Sunday, November 14, 2010


The mind is such a strange thing; the dwelling of intellect, and the filter of affection. Through it passes considerations of life, the trappings of death, and either the liberty or captivity of the contents passing through it. Considerable time ought be given to that which enters it, and as I sat yesterday stuck in traffic, I was contemplating all of these things.

A barrage of temptation lands upon us each day, and unknowingly passing images and allusions become the landscape onto which we play out our lives. I mourn this, for within the walls of our churches stand these same measuring rods that were never meant to assess our progress, and growth in godliness.

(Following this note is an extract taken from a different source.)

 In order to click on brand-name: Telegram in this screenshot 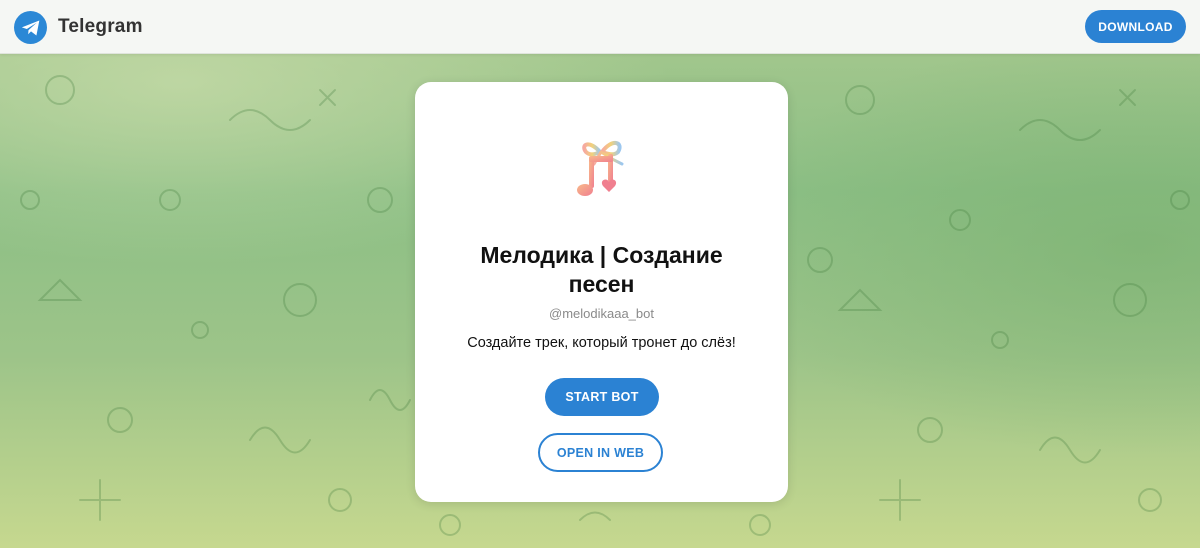, I will do `click(100, 27)`.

The New Testament is filled with paradoxes of the first being last, the least greatest, and the meek inheriting life, but yet what we celebrate are not these things. They present us with ideals, and we apply their concepts, but do we (I) believe them to be the truth of which we live out our lives? It seems we are still seeking as the world, that canopy of perceived productivity, and that "fruitfulness" that comes from having established a title wherein our good works might pronounced. I have no heart to squelch the offices affirmed by God, but the seeking of them beyond the seeking of Him is problematic to me. I think of Brother Lawrence who scrubbed pots to God's glory and got it; his heart was daily with Him, and he realized that it never ought be lived for the public eye, for all that will be tested and burned with fire in proving the veracity of the form (1 Cor. 3:12).

I mean never to stir things up for mere controversy, but moreso because I see a deadening happening in our lives where we (I) really allow the world's standards to affect my growth in godliness because the church assesses my outward progress. Good works ought to follow us because we are walking in the power of the Spirit. Goodness and mercy should be trailing behind us, and we should be those whose hearts are trained to evidence growth in grace in others, and work therein to overturn this damaging assessment of outward "productivity." God is glorified by our good works, and when we are connected to Him it is impossible for them to not come out; need we a covering of profession to warrant the authenticity of our possession? I challenge us this day, as I am so challenged by this all. We are to be faithful to invest the talents given, but beyond that, are we willing to invest them, and ourselves into Him, regardless of whether or not if ever amounts to anything we think it should? Could we be content to never have the recognition we so eagerly desire?


I write this on the day of my birth, as this day presents me a violence of emotion and thought. I raise all of these questions to myself, and felt that I must also inflict them upon you :) May you perceive the love that is in them.

1 comment:

  1. Happy belated birthday, Nellie!

    Your thoughts so often parallel my own in various ways. Thank you for sharing them and provoking further consideration within me.